THE TASK:
Your answer must be the lines from the one containing "Where should I" through the last line of the records below, copied exactly, with the pictures left out.

Stored data:
..........
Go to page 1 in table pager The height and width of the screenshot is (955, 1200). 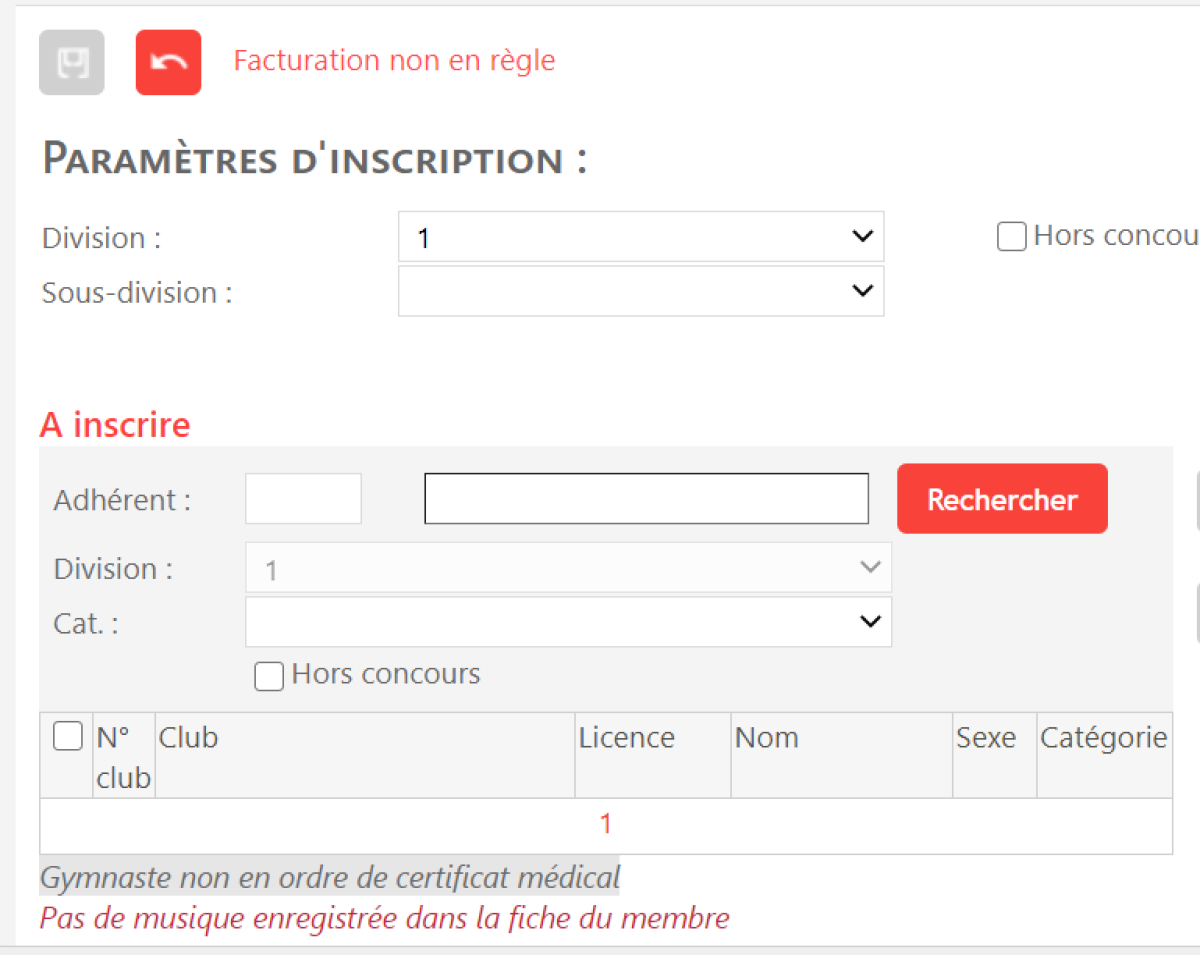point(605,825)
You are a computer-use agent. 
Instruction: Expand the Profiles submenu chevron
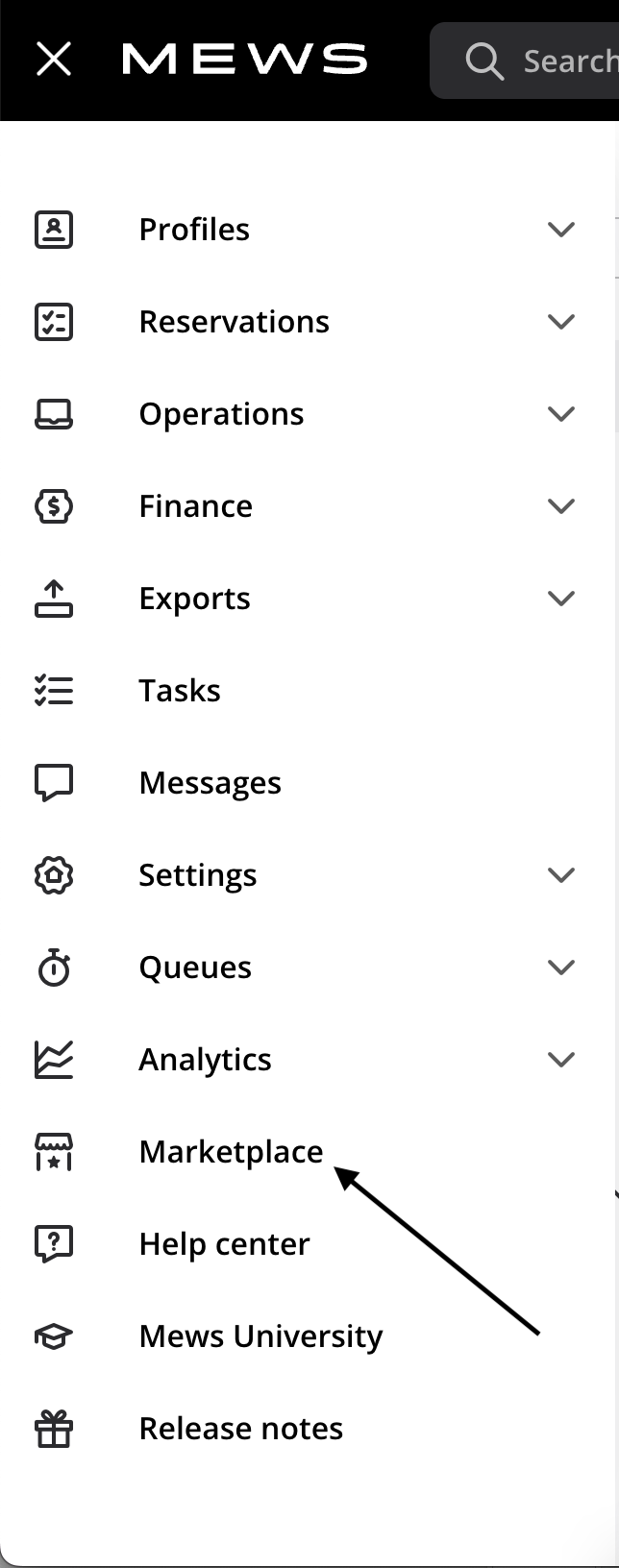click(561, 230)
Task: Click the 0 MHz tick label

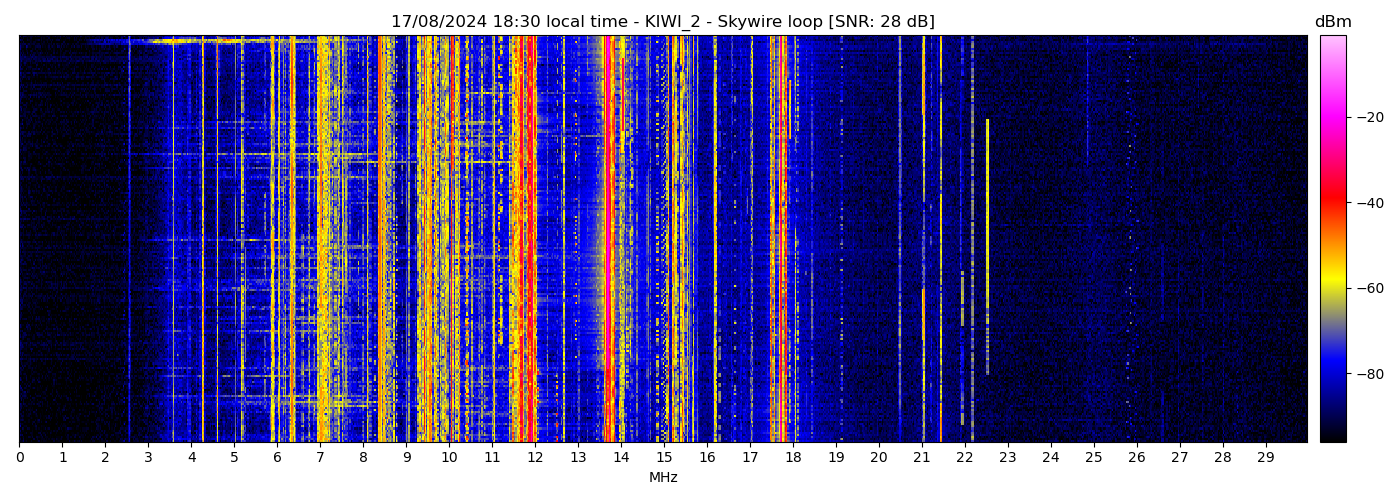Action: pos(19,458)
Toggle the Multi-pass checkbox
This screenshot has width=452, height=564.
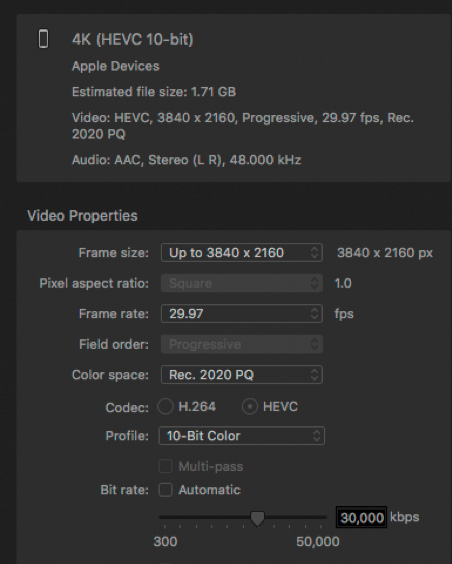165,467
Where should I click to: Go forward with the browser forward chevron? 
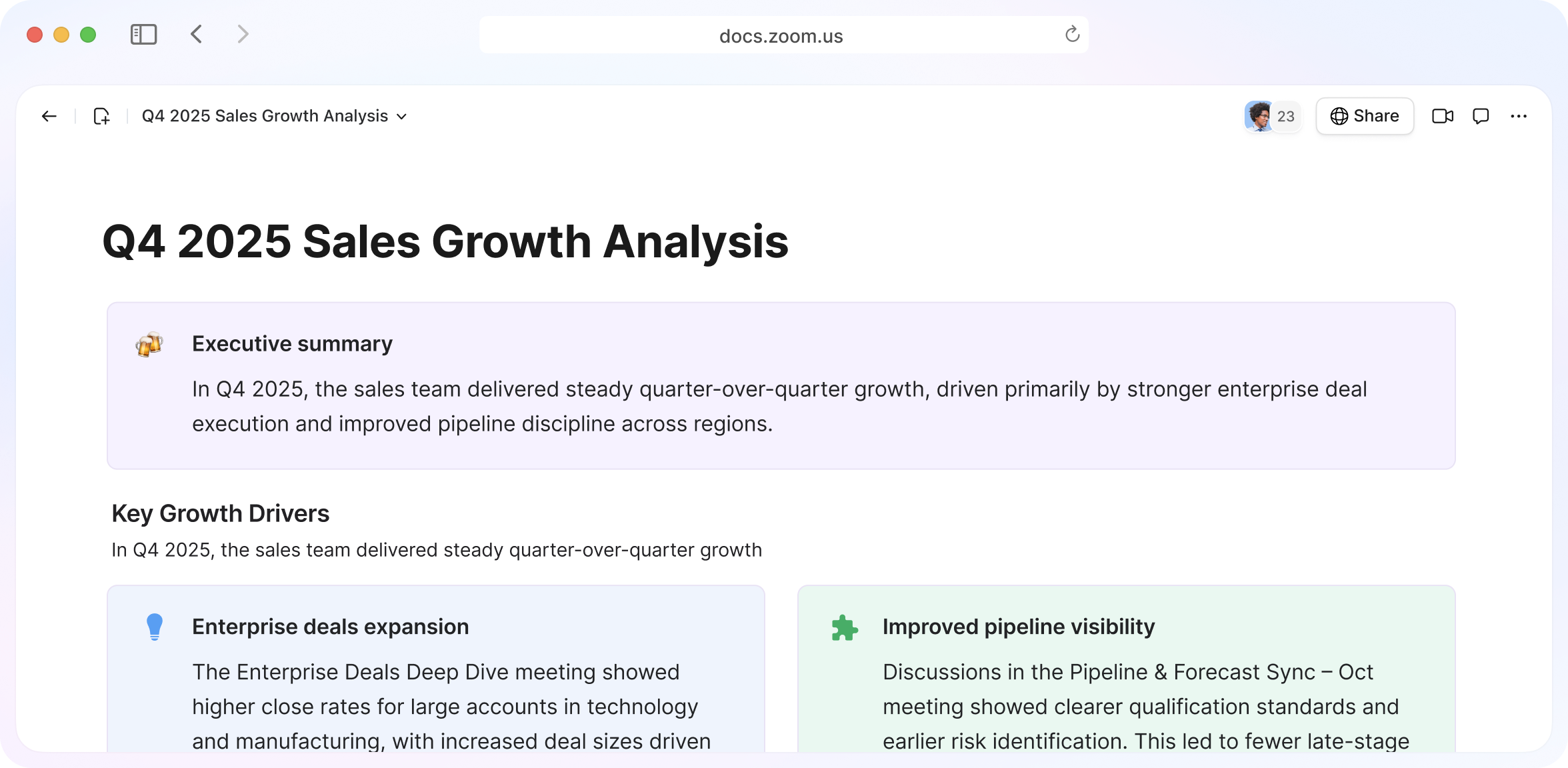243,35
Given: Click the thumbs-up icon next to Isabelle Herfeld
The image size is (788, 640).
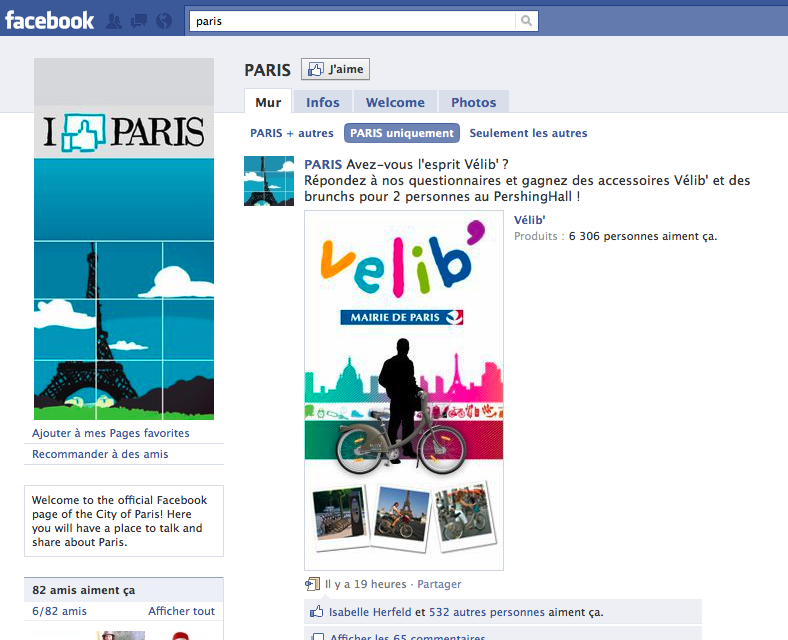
..........
YOUR RESPONSE:
Where should I click to: Go forward with the browser forward chevron? 
243,35
Given: Click the thumbs-up icon next to Isabelle Herfeld
The image size is (788, 640).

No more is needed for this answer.